Osment pushed back on the notion that reaching a consensus was a lost cause for lawmakers. 

“That’s just not a position that’s reasonable,” Osment said. “If the pro-life movement had done that, we wouldn’t have had any progress over the last 50 years [and] over the last 12 years with partial birth abortion.” 

“And frankly, just in general, Democrats and Republicans, if they were to take this position, they wouldn’t be pushing for anything,” she continued. “Most things don’t have 60 votes. Look at immigration, tax policy, term limits. It doesn’t deter them from talking about these things, rallying around these things and trying for them because they know it’s important to represent the will of the American people.” 
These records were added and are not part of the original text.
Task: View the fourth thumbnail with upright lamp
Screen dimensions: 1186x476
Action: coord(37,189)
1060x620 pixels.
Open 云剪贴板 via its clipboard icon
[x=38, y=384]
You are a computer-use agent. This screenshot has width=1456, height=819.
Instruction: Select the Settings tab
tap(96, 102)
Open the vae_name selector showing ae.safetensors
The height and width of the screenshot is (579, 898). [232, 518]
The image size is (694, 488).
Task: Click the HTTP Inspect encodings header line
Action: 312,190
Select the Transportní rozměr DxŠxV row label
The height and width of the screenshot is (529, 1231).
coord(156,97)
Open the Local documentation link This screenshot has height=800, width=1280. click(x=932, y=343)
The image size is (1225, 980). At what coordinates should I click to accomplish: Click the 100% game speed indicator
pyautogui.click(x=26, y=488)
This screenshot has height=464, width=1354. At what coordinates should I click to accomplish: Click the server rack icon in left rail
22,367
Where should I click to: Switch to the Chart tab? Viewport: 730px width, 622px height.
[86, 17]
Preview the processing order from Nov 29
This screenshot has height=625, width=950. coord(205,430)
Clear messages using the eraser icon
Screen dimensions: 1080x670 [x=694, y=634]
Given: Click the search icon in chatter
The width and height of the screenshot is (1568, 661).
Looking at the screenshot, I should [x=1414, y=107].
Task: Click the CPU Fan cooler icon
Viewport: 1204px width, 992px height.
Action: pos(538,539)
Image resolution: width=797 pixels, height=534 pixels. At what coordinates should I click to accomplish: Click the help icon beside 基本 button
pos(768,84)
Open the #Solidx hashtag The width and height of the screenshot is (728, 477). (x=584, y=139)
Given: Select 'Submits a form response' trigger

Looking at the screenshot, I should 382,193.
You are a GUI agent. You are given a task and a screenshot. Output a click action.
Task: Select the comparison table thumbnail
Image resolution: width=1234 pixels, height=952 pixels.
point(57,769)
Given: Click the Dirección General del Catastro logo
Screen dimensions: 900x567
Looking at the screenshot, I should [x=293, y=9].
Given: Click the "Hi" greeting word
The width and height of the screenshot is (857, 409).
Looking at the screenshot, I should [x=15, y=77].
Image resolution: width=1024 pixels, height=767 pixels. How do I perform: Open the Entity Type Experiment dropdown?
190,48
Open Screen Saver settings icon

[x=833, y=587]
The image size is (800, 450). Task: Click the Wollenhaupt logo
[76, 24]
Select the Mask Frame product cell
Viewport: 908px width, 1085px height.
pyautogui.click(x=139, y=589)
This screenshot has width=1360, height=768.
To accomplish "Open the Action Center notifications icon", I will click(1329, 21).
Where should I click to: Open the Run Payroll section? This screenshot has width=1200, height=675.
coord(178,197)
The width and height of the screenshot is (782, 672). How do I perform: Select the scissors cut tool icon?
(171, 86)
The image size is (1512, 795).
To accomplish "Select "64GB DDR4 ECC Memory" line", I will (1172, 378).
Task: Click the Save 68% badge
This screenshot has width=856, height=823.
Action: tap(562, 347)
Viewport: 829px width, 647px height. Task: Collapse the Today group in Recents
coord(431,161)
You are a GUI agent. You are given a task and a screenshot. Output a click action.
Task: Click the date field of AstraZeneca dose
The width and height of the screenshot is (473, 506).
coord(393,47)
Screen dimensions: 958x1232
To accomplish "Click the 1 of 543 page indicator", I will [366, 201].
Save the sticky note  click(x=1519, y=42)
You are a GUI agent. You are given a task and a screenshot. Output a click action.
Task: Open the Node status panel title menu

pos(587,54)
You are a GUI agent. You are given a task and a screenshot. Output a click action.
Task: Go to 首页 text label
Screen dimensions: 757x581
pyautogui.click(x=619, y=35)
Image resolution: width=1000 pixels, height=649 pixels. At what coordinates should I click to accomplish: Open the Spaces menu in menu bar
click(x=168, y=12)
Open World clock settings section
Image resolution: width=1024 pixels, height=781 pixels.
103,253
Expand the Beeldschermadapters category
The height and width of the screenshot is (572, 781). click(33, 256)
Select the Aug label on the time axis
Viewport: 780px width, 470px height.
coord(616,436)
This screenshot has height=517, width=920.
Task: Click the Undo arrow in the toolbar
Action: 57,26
Lila Rose, the president of the anti-abortion group Live Action, said although a 15-week national limit would be “an improvement to the existing federal lack of law,” she wanted to see something closer to “heartbeat” protections, limits generally at the six-week mark.

But not all conservatives and Republicans are on board with any type of federal ban. 

“I think the winning strategy is for everyone to get on the same page and that the federal government should stay the hell out of this issue,” said New Hampshire House Majority Leader Jason Osborne (R), who is backing DeSantis in the race. “In New Hampshire, we like 24 weeks right now. Maybe 20 years from now it will be 15 weeks, but who knows?”

Osborne acknowledged that the 15-week limit has polled well nationally, but noted it’s “not going to work in every state.”

“In New Hampshire, there would be pushback on that,” he said.